Probability matrix P is N row, a K rows, and size is the matrix that N × K is, columns N indicates the number of vocabulary in dictionary, row Number K indicates that the theme number being manually set, probability matrix P reflect probability density characteristics of the word in different themes, In, p₁、p₂、…p_NIt is the theme probability distribution vector of different terms in probability matrix P.

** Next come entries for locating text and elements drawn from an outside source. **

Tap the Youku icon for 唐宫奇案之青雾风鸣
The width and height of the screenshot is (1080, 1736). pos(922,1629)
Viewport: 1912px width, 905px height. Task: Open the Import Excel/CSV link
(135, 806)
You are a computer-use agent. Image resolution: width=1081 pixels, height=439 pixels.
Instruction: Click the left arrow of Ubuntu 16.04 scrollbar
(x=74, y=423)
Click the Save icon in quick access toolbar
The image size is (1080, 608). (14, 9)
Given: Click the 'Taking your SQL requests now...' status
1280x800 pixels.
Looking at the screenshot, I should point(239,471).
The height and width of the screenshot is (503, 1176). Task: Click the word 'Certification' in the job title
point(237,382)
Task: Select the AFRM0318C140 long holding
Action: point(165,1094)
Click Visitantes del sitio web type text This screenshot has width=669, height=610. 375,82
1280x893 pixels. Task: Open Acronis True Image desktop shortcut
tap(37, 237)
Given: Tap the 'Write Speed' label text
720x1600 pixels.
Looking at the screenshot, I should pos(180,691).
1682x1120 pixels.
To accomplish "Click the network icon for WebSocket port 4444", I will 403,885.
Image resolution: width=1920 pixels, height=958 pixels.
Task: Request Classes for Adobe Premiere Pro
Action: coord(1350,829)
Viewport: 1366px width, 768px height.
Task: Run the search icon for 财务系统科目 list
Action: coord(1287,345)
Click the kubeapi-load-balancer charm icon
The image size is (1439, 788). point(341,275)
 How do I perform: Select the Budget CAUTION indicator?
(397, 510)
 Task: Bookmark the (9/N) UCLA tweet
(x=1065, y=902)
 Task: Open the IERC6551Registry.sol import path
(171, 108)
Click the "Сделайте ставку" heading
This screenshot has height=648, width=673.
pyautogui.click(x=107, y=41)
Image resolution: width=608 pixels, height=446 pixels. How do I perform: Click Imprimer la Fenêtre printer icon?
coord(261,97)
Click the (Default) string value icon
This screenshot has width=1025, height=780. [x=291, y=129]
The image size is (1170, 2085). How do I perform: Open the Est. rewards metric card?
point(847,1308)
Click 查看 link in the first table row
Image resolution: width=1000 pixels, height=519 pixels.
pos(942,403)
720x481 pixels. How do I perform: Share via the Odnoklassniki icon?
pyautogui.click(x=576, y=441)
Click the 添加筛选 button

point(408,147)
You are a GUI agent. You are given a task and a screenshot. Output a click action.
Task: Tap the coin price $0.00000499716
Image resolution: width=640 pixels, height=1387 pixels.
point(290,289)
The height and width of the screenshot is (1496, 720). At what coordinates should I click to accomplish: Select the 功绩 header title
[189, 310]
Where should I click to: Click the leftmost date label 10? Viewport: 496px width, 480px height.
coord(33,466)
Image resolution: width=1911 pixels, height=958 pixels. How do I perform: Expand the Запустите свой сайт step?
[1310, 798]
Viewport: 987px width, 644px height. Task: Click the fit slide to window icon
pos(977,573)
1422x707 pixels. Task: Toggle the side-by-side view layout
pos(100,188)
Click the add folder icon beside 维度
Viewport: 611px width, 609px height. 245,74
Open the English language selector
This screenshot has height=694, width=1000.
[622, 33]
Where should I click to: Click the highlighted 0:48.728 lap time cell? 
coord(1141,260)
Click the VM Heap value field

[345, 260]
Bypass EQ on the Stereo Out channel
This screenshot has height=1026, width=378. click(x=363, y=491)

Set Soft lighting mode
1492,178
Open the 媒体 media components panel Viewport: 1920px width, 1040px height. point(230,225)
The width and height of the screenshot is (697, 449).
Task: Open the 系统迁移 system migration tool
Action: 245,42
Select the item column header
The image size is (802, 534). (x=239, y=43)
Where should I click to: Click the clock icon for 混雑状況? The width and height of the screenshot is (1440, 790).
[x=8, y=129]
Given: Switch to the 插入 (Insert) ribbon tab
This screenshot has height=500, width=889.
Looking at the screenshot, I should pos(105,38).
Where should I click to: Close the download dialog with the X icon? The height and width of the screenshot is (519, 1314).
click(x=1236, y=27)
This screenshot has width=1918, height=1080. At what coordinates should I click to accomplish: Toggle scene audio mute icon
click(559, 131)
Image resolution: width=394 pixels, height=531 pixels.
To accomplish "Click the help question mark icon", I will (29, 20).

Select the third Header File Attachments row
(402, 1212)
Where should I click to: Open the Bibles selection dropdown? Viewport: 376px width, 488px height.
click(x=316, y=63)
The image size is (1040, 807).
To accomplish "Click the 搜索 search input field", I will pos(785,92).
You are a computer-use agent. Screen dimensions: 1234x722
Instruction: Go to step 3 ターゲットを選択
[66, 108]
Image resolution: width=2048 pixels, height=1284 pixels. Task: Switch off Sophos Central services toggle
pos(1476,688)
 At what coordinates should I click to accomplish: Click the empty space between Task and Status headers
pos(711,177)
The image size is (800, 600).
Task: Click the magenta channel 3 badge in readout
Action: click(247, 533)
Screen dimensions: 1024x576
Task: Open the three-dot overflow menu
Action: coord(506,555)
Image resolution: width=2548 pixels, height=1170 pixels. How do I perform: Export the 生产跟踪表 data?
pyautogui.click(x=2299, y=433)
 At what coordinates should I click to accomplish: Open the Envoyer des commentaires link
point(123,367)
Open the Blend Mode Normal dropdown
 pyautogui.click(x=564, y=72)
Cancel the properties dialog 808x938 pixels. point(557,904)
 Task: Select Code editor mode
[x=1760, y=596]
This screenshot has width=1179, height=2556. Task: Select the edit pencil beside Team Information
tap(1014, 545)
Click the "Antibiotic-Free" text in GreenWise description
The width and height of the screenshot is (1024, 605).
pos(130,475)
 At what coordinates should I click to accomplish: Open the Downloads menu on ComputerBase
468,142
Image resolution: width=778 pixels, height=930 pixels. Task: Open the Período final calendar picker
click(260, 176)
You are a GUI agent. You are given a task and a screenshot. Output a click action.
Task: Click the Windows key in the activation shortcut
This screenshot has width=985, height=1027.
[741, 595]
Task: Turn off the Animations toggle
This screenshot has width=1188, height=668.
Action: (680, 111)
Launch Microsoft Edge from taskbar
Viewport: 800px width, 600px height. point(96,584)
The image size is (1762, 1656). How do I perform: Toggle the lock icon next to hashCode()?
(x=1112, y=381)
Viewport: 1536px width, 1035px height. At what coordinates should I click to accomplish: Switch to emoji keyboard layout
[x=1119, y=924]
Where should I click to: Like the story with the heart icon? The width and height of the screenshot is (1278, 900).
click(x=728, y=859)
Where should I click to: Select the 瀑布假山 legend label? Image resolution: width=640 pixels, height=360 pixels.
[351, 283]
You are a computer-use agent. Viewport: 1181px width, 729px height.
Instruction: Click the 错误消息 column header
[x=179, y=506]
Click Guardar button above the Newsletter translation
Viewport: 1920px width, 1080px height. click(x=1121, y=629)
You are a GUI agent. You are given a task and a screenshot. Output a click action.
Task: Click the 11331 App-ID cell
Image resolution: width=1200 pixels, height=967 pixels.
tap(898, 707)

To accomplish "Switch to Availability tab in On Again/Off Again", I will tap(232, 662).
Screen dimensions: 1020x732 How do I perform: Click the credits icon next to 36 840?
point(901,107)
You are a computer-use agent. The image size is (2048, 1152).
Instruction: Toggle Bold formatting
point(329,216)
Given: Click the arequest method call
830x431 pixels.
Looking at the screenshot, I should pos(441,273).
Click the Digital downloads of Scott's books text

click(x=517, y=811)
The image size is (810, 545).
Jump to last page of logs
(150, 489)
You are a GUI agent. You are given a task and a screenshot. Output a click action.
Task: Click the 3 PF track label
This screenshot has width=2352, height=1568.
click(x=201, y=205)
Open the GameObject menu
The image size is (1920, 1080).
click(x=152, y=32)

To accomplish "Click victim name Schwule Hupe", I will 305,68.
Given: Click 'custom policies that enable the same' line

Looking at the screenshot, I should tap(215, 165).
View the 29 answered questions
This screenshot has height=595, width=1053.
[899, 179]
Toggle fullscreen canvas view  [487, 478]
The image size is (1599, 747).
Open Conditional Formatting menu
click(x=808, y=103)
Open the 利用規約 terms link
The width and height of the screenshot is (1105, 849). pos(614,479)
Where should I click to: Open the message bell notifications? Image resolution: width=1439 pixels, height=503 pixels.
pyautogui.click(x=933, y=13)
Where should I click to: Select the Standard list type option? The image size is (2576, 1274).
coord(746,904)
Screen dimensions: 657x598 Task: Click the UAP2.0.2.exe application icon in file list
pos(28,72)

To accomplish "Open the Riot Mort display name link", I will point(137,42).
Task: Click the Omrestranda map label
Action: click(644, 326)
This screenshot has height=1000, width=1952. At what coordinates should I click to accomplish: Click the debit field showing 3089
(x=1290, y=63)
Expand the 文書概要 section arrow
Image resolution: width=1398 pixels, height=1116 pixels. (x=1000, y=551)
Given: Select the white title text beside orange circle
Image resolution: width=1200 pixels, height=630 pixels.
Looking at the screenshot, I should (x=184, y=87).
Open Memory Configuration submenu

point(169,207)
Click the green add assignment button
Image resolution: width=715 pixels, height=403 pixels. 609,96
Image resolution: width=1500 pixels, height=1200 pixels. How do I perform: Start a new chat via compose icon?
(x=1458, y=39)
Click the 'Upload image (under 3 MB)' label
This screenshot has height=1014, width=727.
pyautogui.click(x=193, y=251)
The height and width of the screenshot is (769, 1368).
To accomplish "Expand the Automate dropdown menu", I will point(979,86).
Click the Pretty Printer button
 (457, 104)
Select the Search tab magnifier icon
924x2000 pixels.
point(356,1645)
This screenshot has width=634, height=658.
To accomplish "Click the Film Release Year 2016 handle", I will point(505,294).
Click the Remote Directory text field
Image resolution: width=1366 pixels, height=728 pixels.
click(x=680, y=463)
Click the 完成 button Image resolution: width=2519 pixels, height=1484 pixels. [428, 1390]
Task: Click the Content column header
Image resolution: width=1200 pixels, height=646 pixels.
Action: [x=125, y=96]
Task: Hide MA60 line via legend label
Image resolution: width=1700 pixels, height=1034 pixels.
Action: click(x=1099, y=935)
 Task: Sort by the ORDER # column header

7. theme feature text key word extracting method as claimed in claim 6, it is characterised in that：Global weight computing module The word obtained according to topic model study module-theme matrix takes a line from the word-theme matrix, is denoted as p_i= (p_i1…p_ij…p_iK), by p_iIt is normalized to obtain normalization theme probability distribution vector Wherein,Calculation formula beWherein, p_iIndicate probability distribution of i-th of the vocabulary under different themes, p_ij Indicate probability value of i-th of the vocabulary under j-th of theme.

8. theme feature text key word extracting method as claimed in claim 6, it is characterised in that：Global weight computing module Utilize vocabulary w_iComentropy ent_iThe inverse document frequency idf obtained with inverse document frequency computing module_i, according to global weights meter Calculate formulaCalculate vocabulary w_iGlobal weights, repeat above procedure, until the overall situation of all vocabulary in dictionary Weight computing is completed, and obtains global weight computing result, wherein g is global weights identifier.

9. theme feature text key word extracting method as claimed in claim 5, it is characterised in that：Local weight computing module According to the word lists word={ word of output₁…word_j…word_T, dictionary w={ w are counted successively₁…w_i…w_NIn it is each Word w_iOccurrence number tf in word lists word_i, by occurrence number tf_iLocal weight is used as after normalizationI.e.I=1,2, L, N, T indicate that vocabulary total number in word lists word, l are local weight marks.

10. theme feature text key word extracting method as claimed in claim 9, it is characterised in that：Comprehensive score calculate and Sorting module obtains local weight result of calculationAfterwards, the global weights that the combined training stage obtainsResult of calculation, calculate The comprehensive score score of i-th of word in dictionary_i, the score of all words is calculated successively, obtains word score matrix score =(score₁…,score_i…score_N), wherein the comprehensive score of i-th of wordI=1,2 ... N.